Tra gli effetti negativi che la mancanza di medici di base ha sulla salute degli italiani c’è quello di ritardare la diagnosi dell’insufficienza renale cronica che, come altre patologie, è in aumento a causa dell’invecchiamento della popolazione. Si pensa che a soffrirne sia l’1% degli over 65. Il più delle volte si tratta di pazienti che hanno il diabete e si muovono poco. La strada obbligata per questi pazienti è il trapianto di reni, ma nell’attesa è la dialisi la terapia salvavita, che oggi può essere fatta anche a casa.
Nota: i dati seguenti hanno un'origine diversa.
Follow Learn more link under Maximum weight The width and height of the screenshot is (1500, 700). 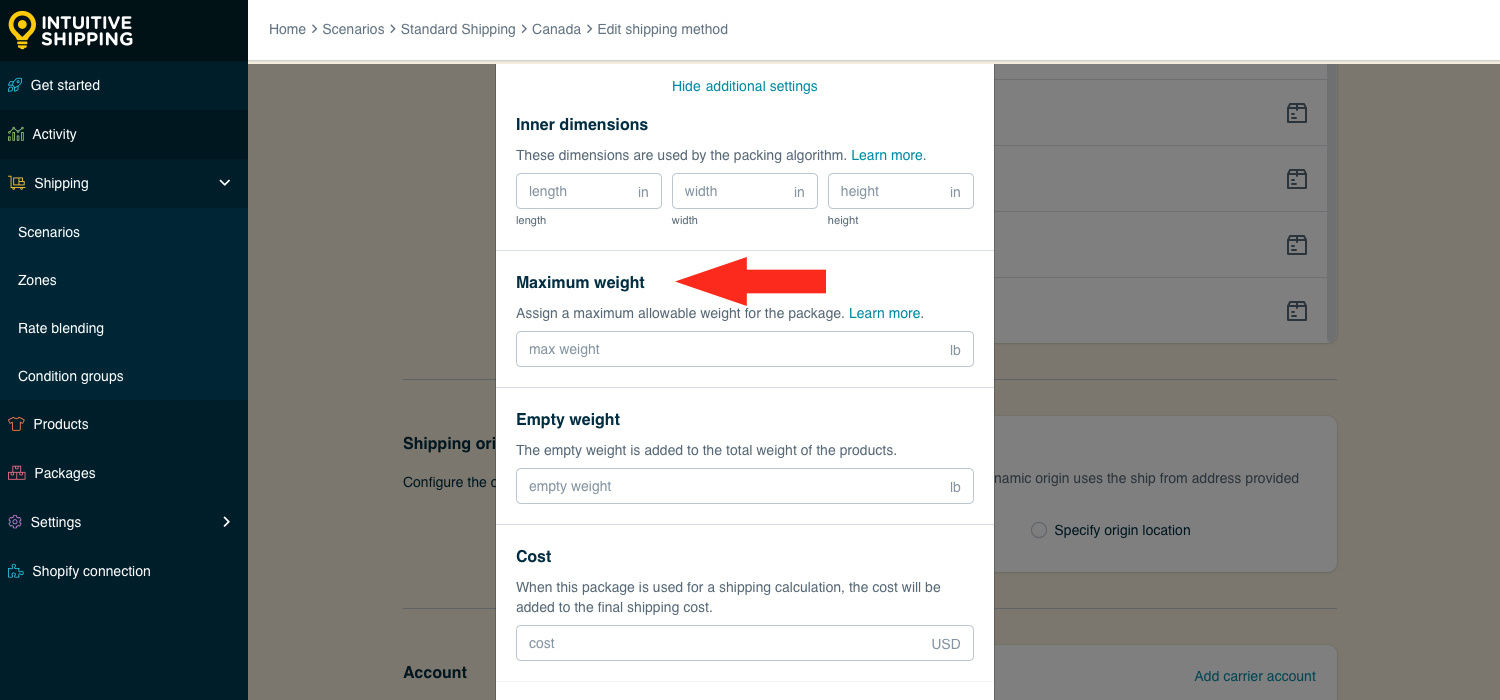tap(885, 313)
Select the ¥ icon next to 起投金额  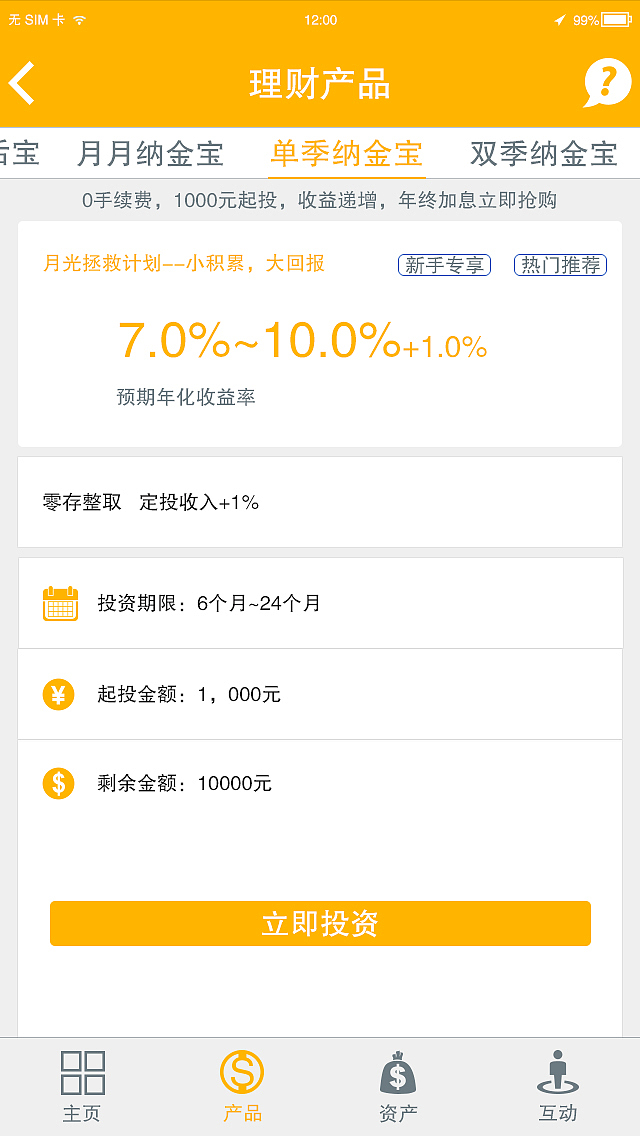tap(59, 693)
Quando gli viene diagnosticata l’insufficienza renale il paziente viene messo in lista d’attesa per il trapianto che in media avviene dopo tre anni. Lombardia, Veneto e Piemonte sono le regioni dove si effettuano più trapianti di rene. Da ricordare, tra l’altro, che il primo in Italia venne eseguito a Verona all’ospedale di Borgo Trento da Piero Confortini nel 1968. Da qui il nome di ‘polo Confortini’ al nosocomio veronese.

Prima viene fatta la diagnosi, prima il paziente può essere messo in lista d’attesa e prima può avvenire il trapianto di rene, accorciando l’iter della dialisi, con tutti i disagi che essa comporta.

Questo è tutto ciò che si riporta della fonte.